FRAP value (µM Trolox Equivalents) = (Absorbance_sample / Slope_Trolox_curve) × Dilution_factor
Some researchers also express it as µmol Fe2+/L or µmol Fe2+/mg protein for tissue samples.
| Parameter | Description |
|---|---|
| Wavelength | 593 nm |
| Incubation Temperature | 37°C |
| pH of Reagent | 3.6 |
| Result Unit | µM Trolox Equivalents (TE), µmol Fe2+/L |
DPPH vs. FRAP: A Comparative Lens
While both assays measure antioxidant activity, they operate on different principles and thus capture distinct aspects of antioxidant capacity.
| Feature | DPPH Assay | FRAP Assay |
|---|---|---|
| Mechanism | Radical scavenging (hydrogen atom transfer or electron transfer) | Ferric ion reduction (electron transfer) |
| Antioxidant Type Measured | Compounds that can donate H-atoms or electrons to neutralize free radicals (e.g., phenolics, flavonoids, vitamin C, vitamin E) | Compounds that can reduce ferric ions to ferrous ions (e.g., vitamin C, vitamin E, bilirubin, uric acid, thiols) |
| pH Dependence | Less sensitive to pH (usually performed in neutral organic solvents) | Highly pH-dependent (performed at acidic pH 3.6) |
| Sensitivity to Lipid-Soluble Antioxidants | Good (when performed in organic solvents) | Good (measures both hydrophilic & lipophilic if extracted) |
| Speed | Relatively quick (30-60 min) | Very quick (4-10 min) |
| Specificity | Measures chain-breaking antioxidants | Measures total reducing power |
| Physiological Relevance | Simulates free radical neutralization | Reflects reducing capacity, possibly relevant for iron chelation |
Optimizing Your Rat Antioxidant Studies
Ethical Considerations
All research involving rats must adhere to strict ethical guidelines. Obtain Institutional Animal Care and Use Committee (IACUC) approval. Minimize animal discomfort, use appropriate anesthesia and euthanasia methods, and follow 3R principles (Replacement, Reduction, Refinement).
Standardization and Controls
- Standard Curve: Always generate a fresh standard curve (e.g., with Trolox) for each assay run.

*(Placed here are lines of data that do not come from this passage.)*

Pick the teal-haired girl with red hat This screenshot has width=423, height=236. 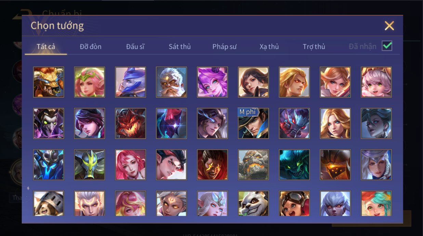(376, 203)
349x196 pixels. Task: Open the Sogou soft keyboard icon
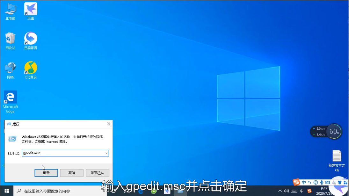click(327, 182)
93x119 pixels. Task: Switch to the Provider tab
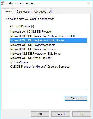[9, 11]
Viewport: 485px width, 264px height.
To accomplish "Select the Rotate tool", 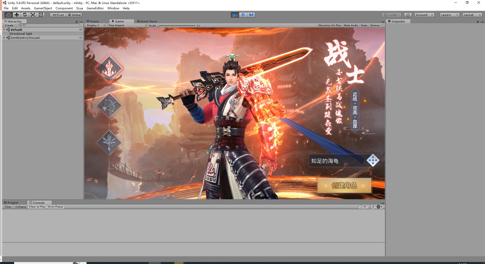I will (x=25, y=15).
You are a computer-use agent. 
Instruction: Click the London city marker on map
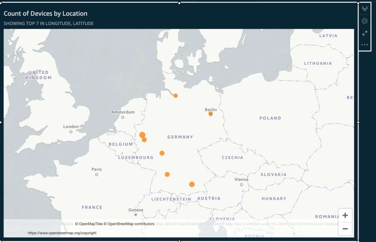[x=71, y=132]
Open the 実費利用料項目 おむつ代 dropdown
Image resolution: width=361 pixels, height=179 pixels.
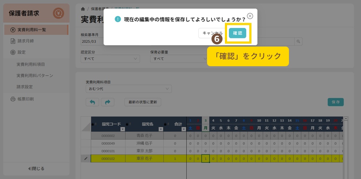point(128,89)
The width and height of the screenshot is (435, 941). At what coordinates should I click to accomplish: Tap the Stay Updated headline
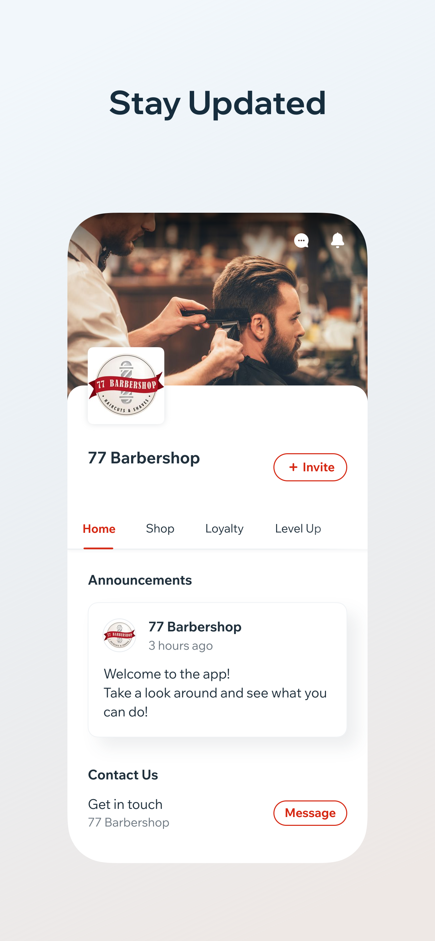(217, 103)
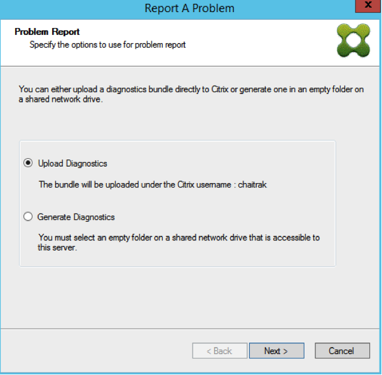Proceed with the Next > button

click(276, 351)
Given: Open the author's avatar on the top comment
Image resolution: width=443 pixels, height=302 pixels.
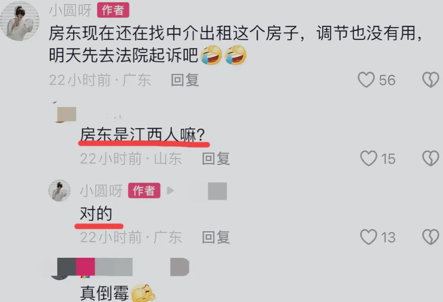Looking at the screenshot, I should (x=19, y=21).
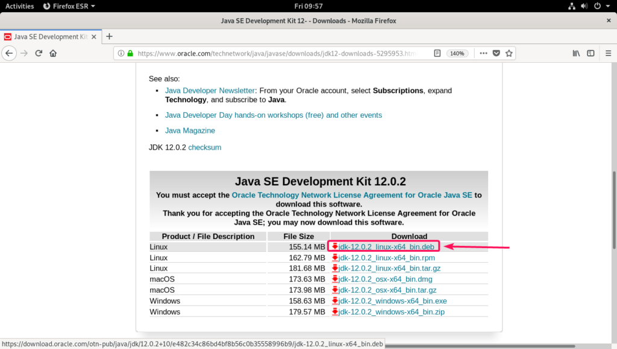Save the page to Pocket
The width and height of the screenshot is (617, 349).
point(496,53)
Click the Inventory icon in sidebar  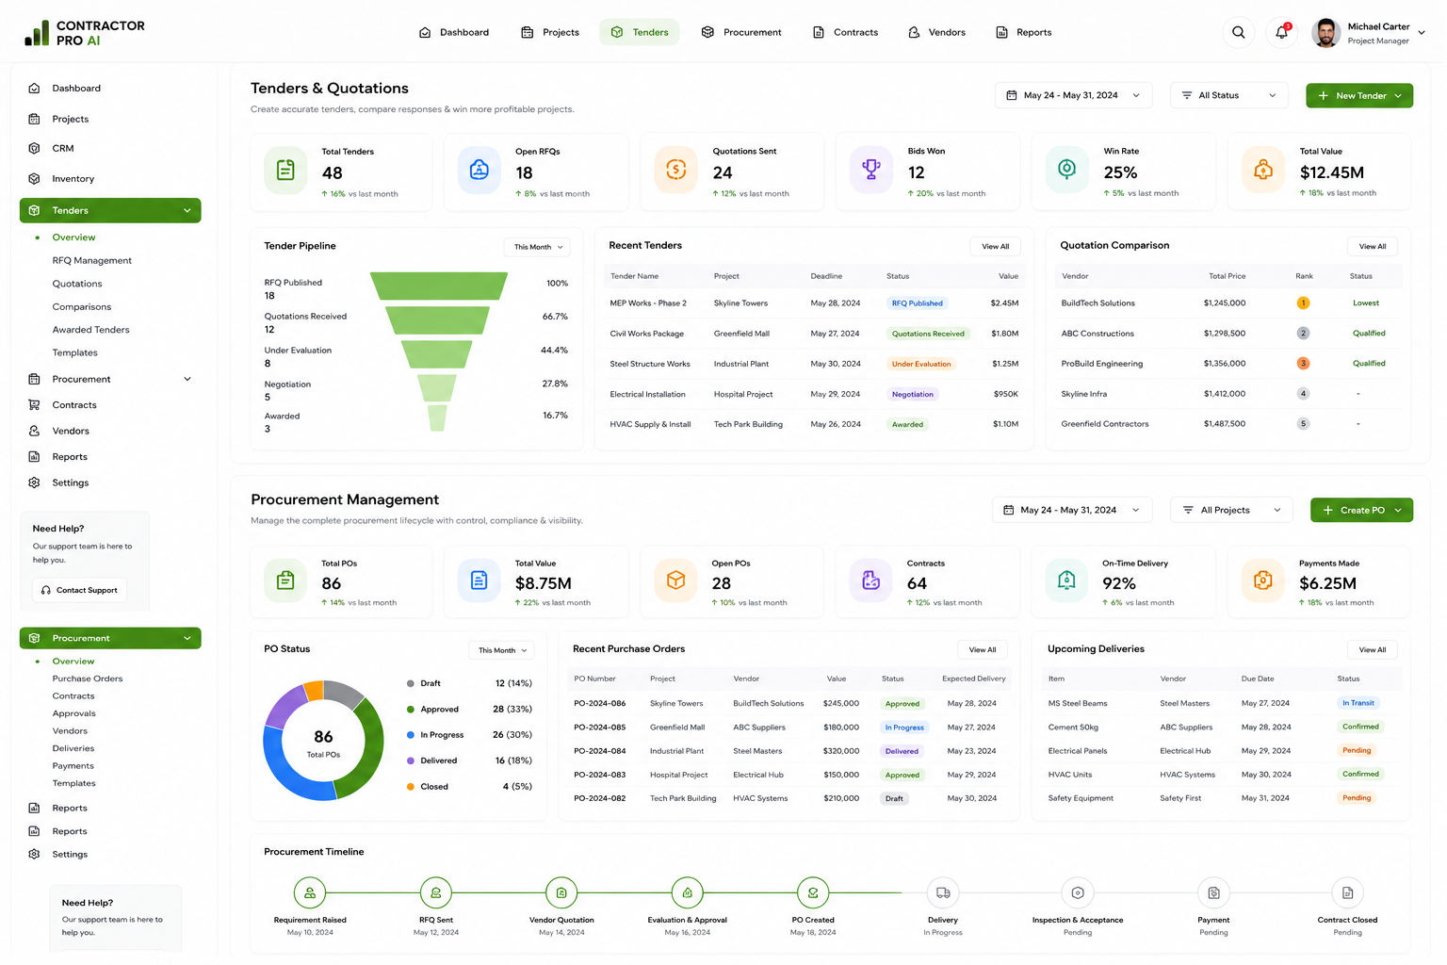[x=35, y=178]
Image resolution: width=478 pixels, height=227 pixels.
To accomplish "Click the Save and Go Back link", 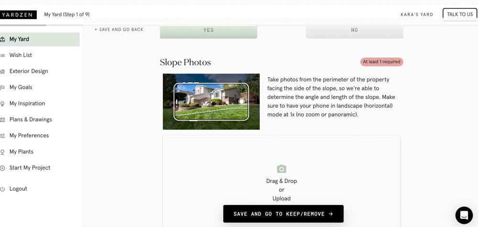I will 119,30.
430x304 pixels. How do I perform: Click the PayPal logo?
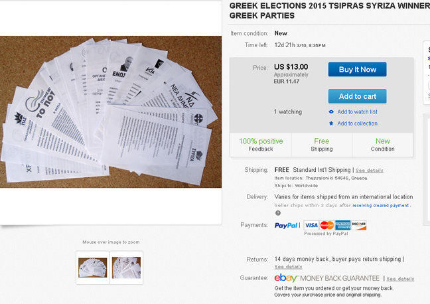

- Positive Control: Include a known antioxidant (e.g., Ascorbic Acid, Trolox) to ensure the assay is working correctly.
- Negative Control/Blank: Use appropriate solvents without sample/antioxidant.
- Inter-Assay & Intra-Assay Variability: Run samples in duplicates or triplicates and repeat assays on different days to assess reproducibility.
- Protein Normalization: For tissue homogenates, normalize results to protein content (e.g., using Bradford or Lowry assay) to account for differences in sample loading.
Troubleshooting Common Issues
Issue: Low/Inconsistent Absorbance Readings
Possible Causes: Degradation of reagents, improper incubation time/temperature, spectrophotometer calibration issues, sample turbidity.
Solution: Check reagent expiry, ensure proper storage, re-calibrate instrument, centrifuge samples to remove particles.
Issue: Unexpectedly High/Low Antioxidant Activity
Possible Causes: Incorrect sample dilution, interference from other compounds (e.g., hemolysis in blood samples), incomplete tissue homogenization.
Solution: Optimize sample dilution, ensure proper sample collection and preparation, consider deproteinization if necessary.
Conclusion
The DPPH and FRAP assays are invaluable tools for assessing antioxidant capacity in rat models, offering distinct insights into radical scavenging and reducing power, respectively. By meticulously following protocols, preparing samples diligently, and adhering to ethical guidelines, researchers can obtain reliable and physiologically relevant data to advance our understanding of oxidative stress and antioxidant interventions.